Die neue tschechische Regierung unter Ministerpräsident Andrej Babis hat im Parlament die Vertrauensfrage bestanden. Nach einer mehr als 25-stündigen Debatte stimmten 108 Abgeordnete für das Kabinett, 91 dagegen. Die Koalition besteht aus Babis’ rechtspopulistischer ANO, der Autofahrerpartei Motoristen sowie der ultrarechten Partei Freiheit und direkte Demokratie (SPD).
STRINGER / KEYSTONE
In der Debatte warf die Opposition der Regierung vor, sich gegenseitig vor Strafverfolgung zu schützen. Babis steht wegen des Verdachts auf Subventionsbetrug unter Ermittlungen, Parlamentspräsident Tomio Okamura (SPD) wegen mutmasslicher Volksverhetzung. Beide geniessen als Abgeordnete Immunität. Zudem kritisierte die Opposition den Kurswechsel in der Ukraine-Politik gegenüber der bisherigen konservativen Regierung.

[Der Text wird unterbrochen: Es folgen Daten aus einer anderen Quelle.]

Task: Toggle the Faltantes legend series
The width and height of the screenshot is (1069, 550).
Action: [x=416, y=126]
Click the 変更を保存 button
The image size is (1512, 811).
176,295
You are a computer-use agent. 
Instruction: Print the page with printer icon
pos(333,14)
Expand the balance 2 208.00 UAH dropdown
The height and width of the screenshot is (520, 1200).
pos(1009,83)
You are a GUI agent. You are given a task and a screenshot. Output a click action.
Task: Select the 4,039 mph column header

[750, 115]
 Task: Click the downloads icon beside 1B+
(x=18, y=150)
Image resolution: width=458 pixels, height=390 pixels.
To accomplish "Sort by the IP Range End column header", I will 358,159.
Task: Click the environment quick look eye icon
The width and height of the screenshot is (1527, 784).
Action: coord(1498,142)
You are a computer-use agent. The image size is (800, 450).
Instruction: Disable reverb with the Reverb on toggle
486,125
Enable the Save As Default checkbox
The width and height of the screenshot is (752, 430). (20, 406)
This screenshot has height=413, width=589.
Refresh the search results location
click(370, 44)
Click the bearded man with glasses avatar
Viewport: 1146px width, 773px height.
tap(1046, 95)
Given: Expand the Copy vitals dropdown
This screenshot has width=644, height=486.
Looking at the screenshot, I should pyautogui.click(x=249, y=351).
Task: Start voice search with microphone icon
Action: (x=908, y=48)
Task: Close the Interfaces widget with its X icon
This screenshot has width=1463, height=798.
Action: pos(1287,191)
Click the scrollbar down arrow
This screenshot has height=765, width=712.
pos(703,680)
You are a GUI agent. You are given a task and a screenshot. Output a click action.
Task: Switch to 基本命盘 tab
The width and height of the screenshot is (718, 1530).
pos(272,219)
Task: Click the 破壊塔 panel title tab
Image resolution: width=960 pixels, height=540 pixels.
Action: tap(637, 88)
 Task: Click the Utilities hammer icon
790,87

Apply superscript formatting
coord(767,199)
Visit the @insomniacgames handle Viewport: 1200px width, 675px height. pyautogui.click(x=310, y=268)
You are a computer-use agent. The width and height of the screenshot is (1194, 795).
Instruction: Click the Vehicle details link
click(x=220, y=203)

Babis betonte, Tschechien und seine Bürger stünden für ihn an erster Stelle. Er kündigte eine harte Linie bei der Abschiebung straffälliger Ausländer an, lehnte den Euro-Beitritt ab und kritisierte die EU-Klimapolitik als industriefeindlich. Eine Beteiligung an einer möglichen Friedenstruppe in der Ukraine schloss er aus. Die bisherige tschechische Munitionsinitiative für Kiew will er lediglich koordinierend fortführen – ohne Einsatz tschechischer Steuergelder.